A substantial amount of time ago, a blog was published about iSCSI compared to Fibre Channel that walked through several of the basic points comparing the two. There’s another side to the same argument though, iSCSI vs Fibre Channel over Ethernet (FCoE). Many people confuse these two technologies and don’t understand how/why they are different from each other. This article aims to give some high level differentiation and where one may/may not make sense.
FCoE is a standard published by ANSI/INCITS that allows Fibre Channel frames to be encapsulated in Ethernet frames and then traverse a “normal” Ethernet network. Normal is in quotes because the network has special requirements (we’ll get there later). There are multiple ways those Fibre Channel frames get encapsulated, one being through Converged Network Adapters (CNAs) in the server itself. These cards present an FC or FCoE adapter to the host OS which then receives the FC frames and puts them inside of Ethernet. From there it transports it across the network as normal Ethernet. The switches never see it as anything except for Ethernet. Another option is a gateway switch, which connects to an FC switch and encapsulates the traffic from the other switch into Ethernet and then sends it to the rest of the network.
They both use a form of Ethernet switches. They both use normal network wiring, twinax/direct attached or fiber optic LC cables.
FCoE requires specific types of Ethernet switches, ones that support datacenter bridging (DCB) protocols that allow things like priority-based flow control. Switches that support this are often datacenter only and quite expensive.
Rather than a standard Ethernet NIC (like iSCSI can utilize) FCoE requires special CNAs that can encapsulate the FC frames and often present multiple adapters to the host OS from a single port. Oftentimes this second adapter looks like a traditional FC HBA to the client, keeping the environment more familiar for those familiar with FC.

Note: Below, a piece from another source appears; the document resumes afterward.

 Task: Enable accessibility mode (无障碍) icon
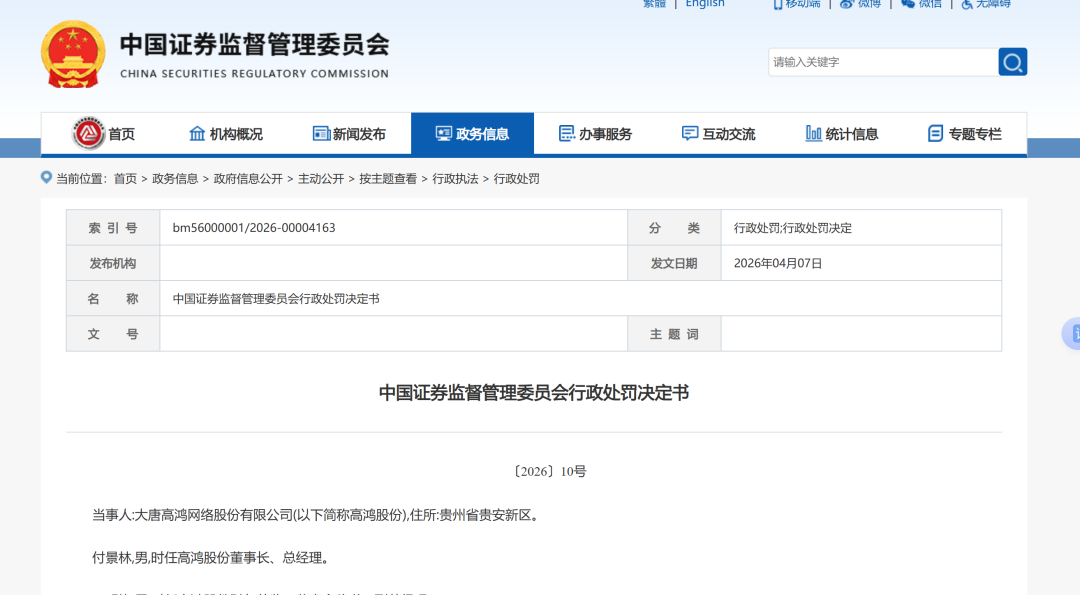[x=967, y=4]
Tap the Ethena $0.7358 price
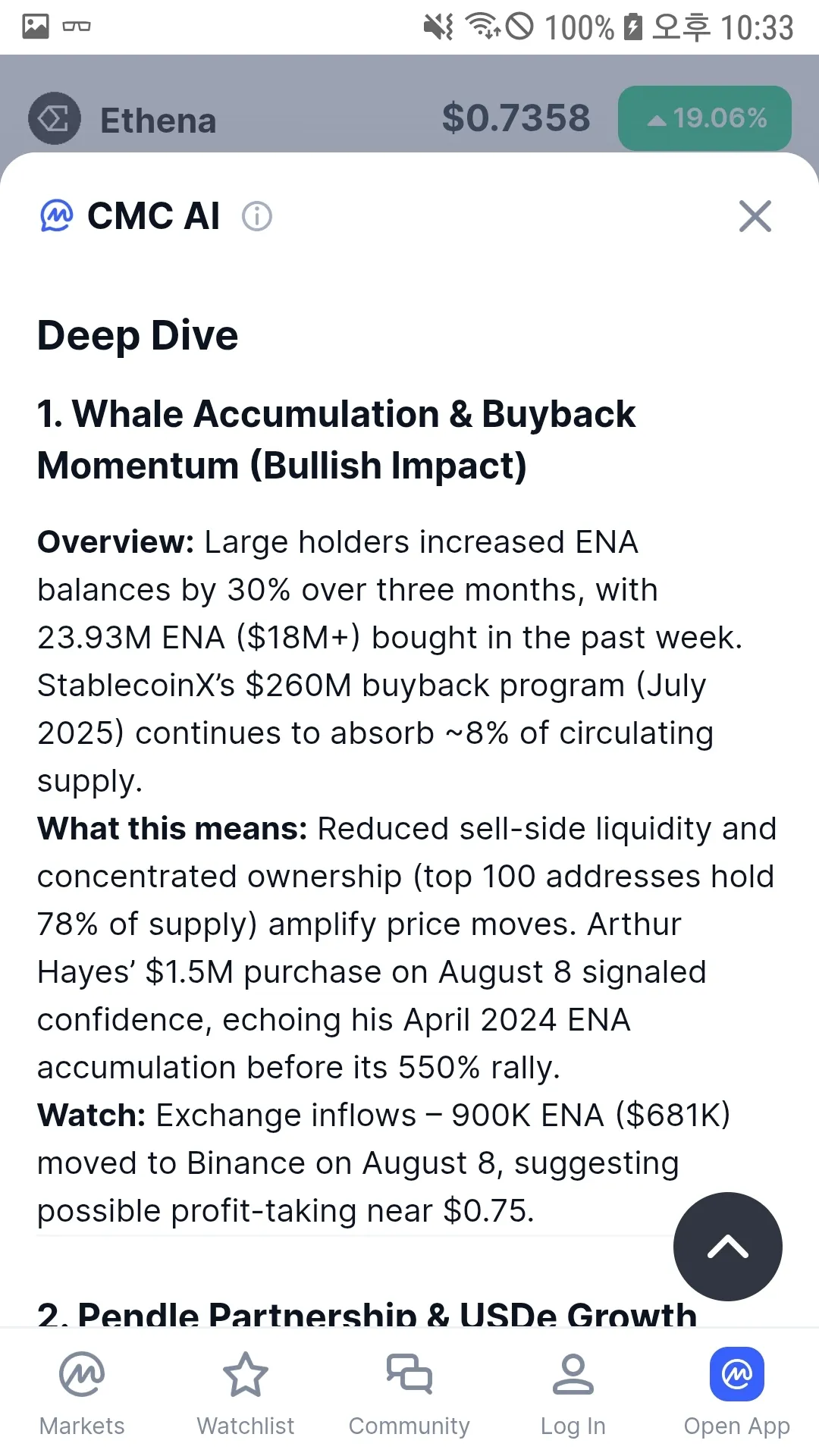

FCoE has substantially less overhead than iSCSI, since FCoE loses the whole TCP/IP stack. This removes a lot of the unnecessary (in this type of network) resends and connection validation made for lossy networks. Additionally, since FCoE just uses Ethernet and FCoE standards instead of RFC-based things like TCP/IP and iSCSI, the environment is a lot more inherently predictable and stable because all constituent parts have strict guidelines and rules they have to follow.
FCoE uses World Wide Name (WWN) for addressing rather than IPs/IQNs of iSCSI.
FCoE cannot be routed in any way, it’s purely layer 2 (being Ethernet based).
FCoE is substantially more expensive than iSCSI due to these requirements and restrictions to implement. It also often requires specific licenses to enable its functionality.
Just because these two technologies both run on “normal” Ethernet networks, it doesn’t mean they are similar. As shown above, they actually share very little in common and because of that fit differing needs and implementations.